Artificial Neural Network(ANN)

Okay, now that we’ve met our single artificial neuron — the perceptron — let’s see what happens when many of them start working together.
Think of it like a group project: one neuron alone can do only simple tasks, but when hundreds of them join forces, they can solve complex problems like recognizing faces, understanding speech, or even driving cars! 
To solve complex problems such as image recognition, speech recognition, and language translation, multiple neurons are connected together to form an Artificial Neural Network (ANN).

Definition

An Artificial Neural Network (ANN) is a computational model inspired by the human brain, consisting of interconnected artificial neurons arranged in layers.
These neurons work together to learn patterns from data by adjusting weights during training.

An ANN is usually organized into three main types of layers:

  1. Input Layer
    This is where the network receives data.
    Each node (or neuron) in this layer represents one feature from the dataset.
    Example: If you are predicting whether an image is of a cat or dog, each pixel’s value from the image becomes an input.
  2. Hidden Layer(s)
    This is the brain of the network.
    It processes the inputs, detects patterns, and learns relationships between data.
    The more hidden layers a network has, the deeper it becomes — that’s why we call them Deep Neural Networks (DNNs).
    Example: In our cat-dog image, the first hidden layer might detect edges, the next one eyes and ears, and another might detect fur patterns.
  3. Output Layer
    This is where the final decision is made.
    Example: Output layer might say — “ 90% Dog,  10% Cat.”

Each connection has a weight (importance), and the network learns by adjusting those weights .

Following fig shows Weights and Bias in Artificial neural network

The working of an Artificial Neural Network (ANN) can be understood as a step-by-step process in which the network receives input data, makes a prediction, checks the error, and learns by correcting its mistakes. The following steps explain the working of an ANN.

1️ Input

  • The ANN first receives input data.
  • Each input is a feature of the problem.

Example:
Marks, height, image pixels, or yes/no features.

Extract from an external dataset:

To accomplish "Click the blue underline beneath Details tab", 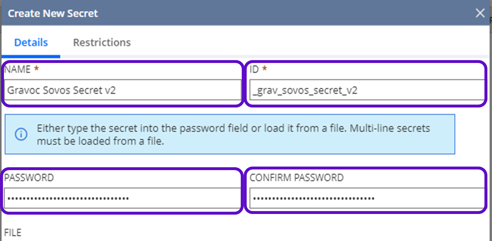I will (31, 57).
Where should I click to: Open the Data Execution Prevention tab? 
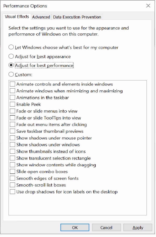77,17

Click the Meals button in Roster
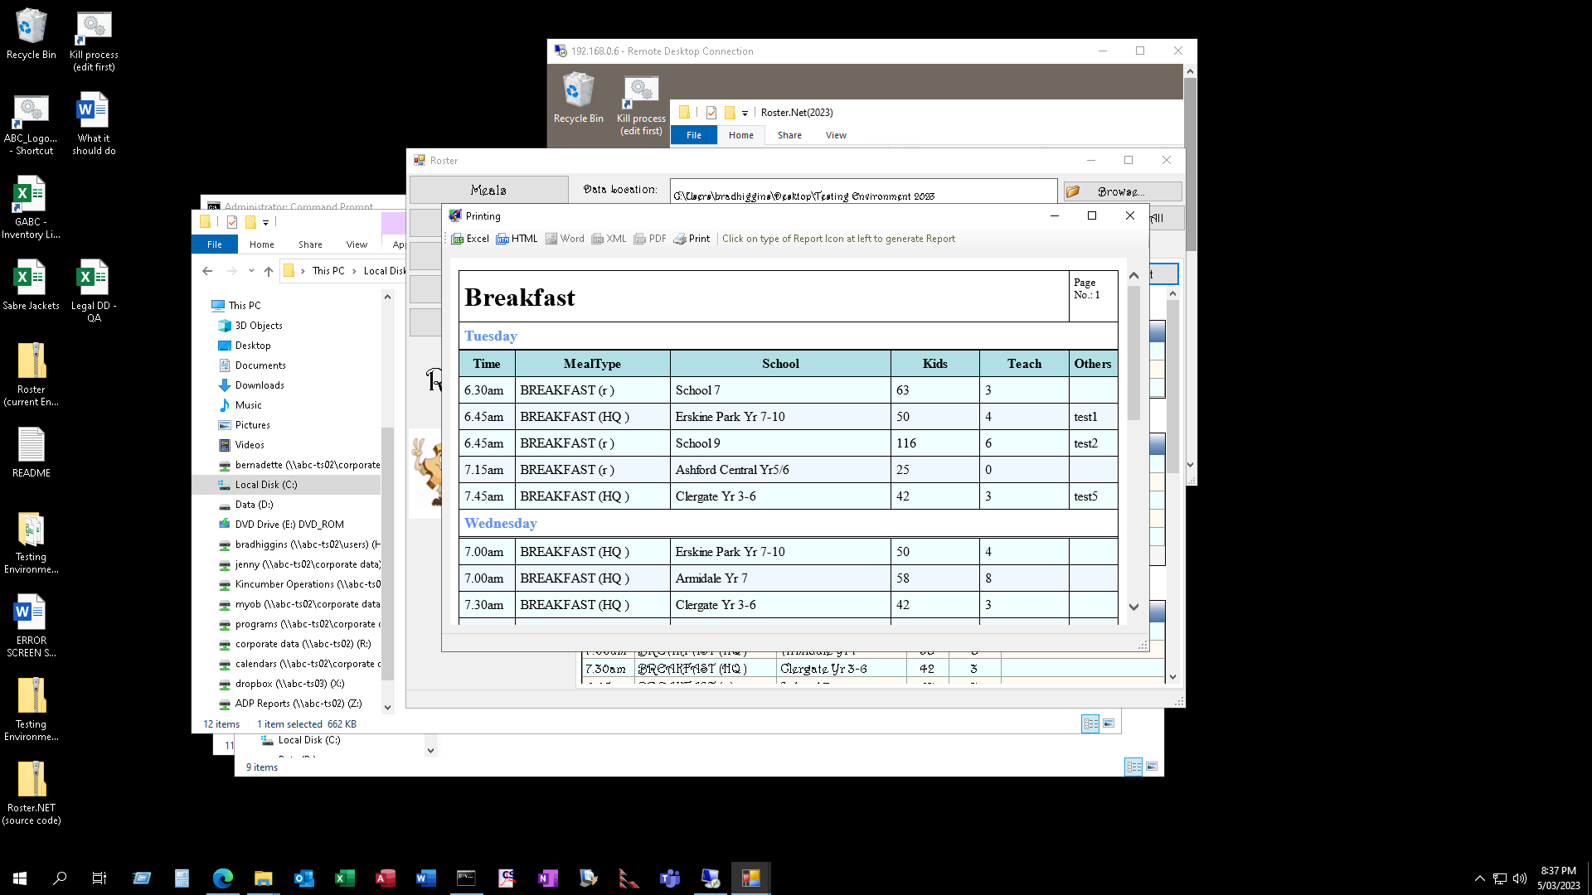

👉 Inputs are given to the input layer.


2️ Forward Propagation (Guessing Stage)

  • Inputs move forward through the network:
    • Input layer → Hidden layer → Output layer
  • In each neuron:
    • Inputs are multiplied by weights
    • Bias is added
    • Activation function is applied

👉 The network makes a guess.


3️ Output

  • The output layer gives the final prediction.
  • This can be:
    • 0 or 1 (classification)
    • A value (regression)

👉 This is what the network thinks is the answer.


4️ Backward Propagation (Learning Stage)

  • The output is compared with the correct answer.
  • Error is calculated.
  • The error is sent backward through the network.
  • Weights and bias are adjusted to reduce the error.

👉 The network learns from its mistake.


5️ Repeat (Training)

  • Steps 1 to 4 are repeated many times.
  • Each time, the error becomes smaller.
  • The prediction becomes more accurate.

Final Understanding (One-line)

Input → Guess → Check → Correct → Repeat


In this way, an Artificial Neural Network learns from data and improves its output step by step.


“Forward propagation is guessing, backward propagation is correcting.”